Today is Sunday, I gonna review the tasks I've done this week, and finish today's leetcode's May LeetCoding Challenge with cpp.

May LeetCoding Challenge 16

Description

Binary Tree Cameras

Given a binary tree, we install cameras on the nodes of the tree.

Each camera at a node can monitor its parent, itself, and its immediate children.
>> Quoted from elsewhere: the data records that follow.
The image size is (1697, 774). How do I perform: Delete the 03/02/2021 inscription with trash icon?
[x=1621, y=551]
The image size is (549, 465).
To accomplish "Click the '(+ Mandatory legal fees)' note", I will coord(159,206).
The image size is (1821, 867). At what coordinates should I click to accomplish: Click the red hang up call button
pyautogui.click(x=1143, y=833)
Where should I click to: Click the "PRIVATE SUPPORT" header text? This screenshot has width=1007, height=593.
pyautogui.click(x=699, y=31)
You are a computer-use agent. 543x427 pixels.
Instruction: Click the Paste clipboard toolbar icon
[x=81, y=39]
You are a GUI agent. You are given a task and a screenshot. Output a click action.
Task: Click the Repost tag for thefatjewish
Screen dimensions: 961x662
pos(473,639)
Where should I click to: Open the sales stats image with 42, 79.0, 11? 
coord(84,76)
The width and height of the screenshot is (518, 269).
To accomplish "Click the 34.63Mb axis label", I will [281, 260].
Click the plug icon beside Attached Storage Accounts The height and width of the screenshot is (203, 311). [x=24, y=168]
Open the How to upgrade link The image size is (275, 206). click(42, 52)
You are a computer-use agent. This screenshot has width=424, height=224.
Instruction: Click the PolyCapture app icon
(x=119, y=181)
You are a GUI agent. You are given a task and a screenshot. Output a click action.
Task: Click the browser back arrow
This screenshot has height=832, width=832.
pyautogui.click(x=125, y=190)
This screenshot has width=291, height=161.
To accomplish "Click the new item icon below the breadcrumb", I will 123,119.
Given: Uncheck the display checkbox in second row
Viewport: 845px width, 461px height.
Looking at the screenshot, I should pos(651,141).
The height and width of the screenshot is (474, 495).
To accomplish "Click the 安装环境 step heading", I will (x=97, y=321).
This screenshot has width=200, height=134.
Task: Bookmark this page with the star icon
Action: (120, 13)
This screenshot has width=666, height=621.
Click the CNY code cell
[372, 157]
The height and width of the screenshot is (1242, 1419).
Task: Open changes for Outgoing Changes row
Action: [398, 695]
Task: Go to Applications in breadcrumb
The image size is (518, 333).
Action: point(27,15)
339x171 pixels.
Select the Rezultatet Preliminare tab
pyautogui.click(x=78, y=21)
Calculate the minimum number of cameras needed to monitor all nodes of the tree.

Example 1:

Input: [0,0,null,0,0]
Output: 1
Explanation: One camera is enough to monitor all nodes if placed as shown.

Example 2:

Input: [0,0,null,0,null,0,null,null,0]
Output: 2
Explanation: At least two cameras are needed to monitor all nodes of the tree. The above image shows one of the valid configurations of camera placement.

Note:

1. The number of nodes in the given tree will be in the range [1, 1000].
2. Every node has value 0.

Solution

another 1A, haha!

it's a tree DP?

/**
 * Definition for a binary tree node.
 * struct TreeNode {
 *     int val;
 *     TreeNode *left;
 *     TreeNode *right;
 *     TreeNode() : val(0), left(nullptr), right(nullptr) {}
 *     TreeNode(int x) : val(x), left(nullptr), right(nullptr) {}
 *     TreeNode(int x, TreeNode *left, TreeNode *right) : val(x), left(left), right(right) {}
 * };
 */
class Solution {
  unordered_map<TreeNode*, int> put;
  unordered_map<TreeNode*, int> covered;
  unordered_map<TreeNode*, int> blank;
  void solve(TreeNode *root) {
    if(!root) return;
    solve(root->left);
    solve(root->right);
    put[root] = 1 + min({
                    covered[root->left],
                    put[root->left],
                    blank[root->left]
                  }) + min({
                    covered[root->right],
                    put[root->right],
                    blank[root->right]
                  });
    covered[root] = min({put[root->left] + covered[root->right],
                         put[root->right] + covered[root->left],
                         put[root->left] + put[root->right]});
    blank[root] = covered[root->left] + covered[root->right];
  }
public:
  int minCameraCover(TreeNode* root) {
    put[nullptr] = 10000;
    solve(root);
    return min(put[root], covered[root]);
  }
};

check solution and learned greedy solution

class Solution {
  unordered_set<TreeNode*> covered{nullptr};
  int answer = 0;
  void solve(TreeNode *cur, TreeNode *par = nullptr) {
    if(!cur) return;
    solve(cur->left, cur);
    solve(cur->right, cur);
    if((par == nullptr && !covered.count(cur)) || !covered.count(cur->left) || !covered.count(cur->right)) {
      answer += 1;
      covered.insert(cur);
      covered.insert(par);
      covered.insert(cur->left);
      covered.insert(cur->right);
    }
  }
public:
  int minCameraCover(TreeNode* root) {
    solve(root);
    return answer;
  }
};